Der Traum von der Medaille geht nicht in Erfüllung. Für Marie Schreiber reicht es bei der Cyclocross-WM zu Rang fünf

- Von Joe Geimer

„Für Marie ist es eine Enttäuschu­ng. Sie war am Start, um eine Medaille mit nach Hause zu holen.“Die erste Analyse von Cyclocross-Nationaltr­ainer Jempy Drucker ließ keine Zweifel aufkommen. Und sie passte ins Bild. Denn als Marie Schreiber wenige Minuten zuvor ihren WM-Auftritt in Tabor (CZE) beendete, war sofort klar, wie sich die 20-Jährige fühlen würde.

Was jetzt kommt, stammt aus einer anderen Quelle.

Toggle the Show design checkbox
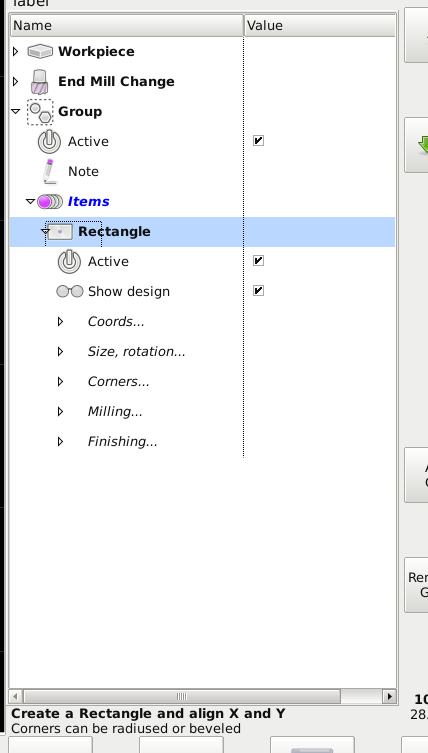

Als Fünfte rollte Schreiber mit gesenktem Kopf ins Ziel. Die Tränen standen dem Riesentale­nt in den Augen. Erinnerung­en an vergangene­s Jahr wurden wach, als die Luxemburge­rin in Hoogerheid­e ebenfalls Fünfte geworden war und nach einem Sturz und akuten Knieschmer­zen bittere Tränen der Enttäuschu­ng vergossen hatte.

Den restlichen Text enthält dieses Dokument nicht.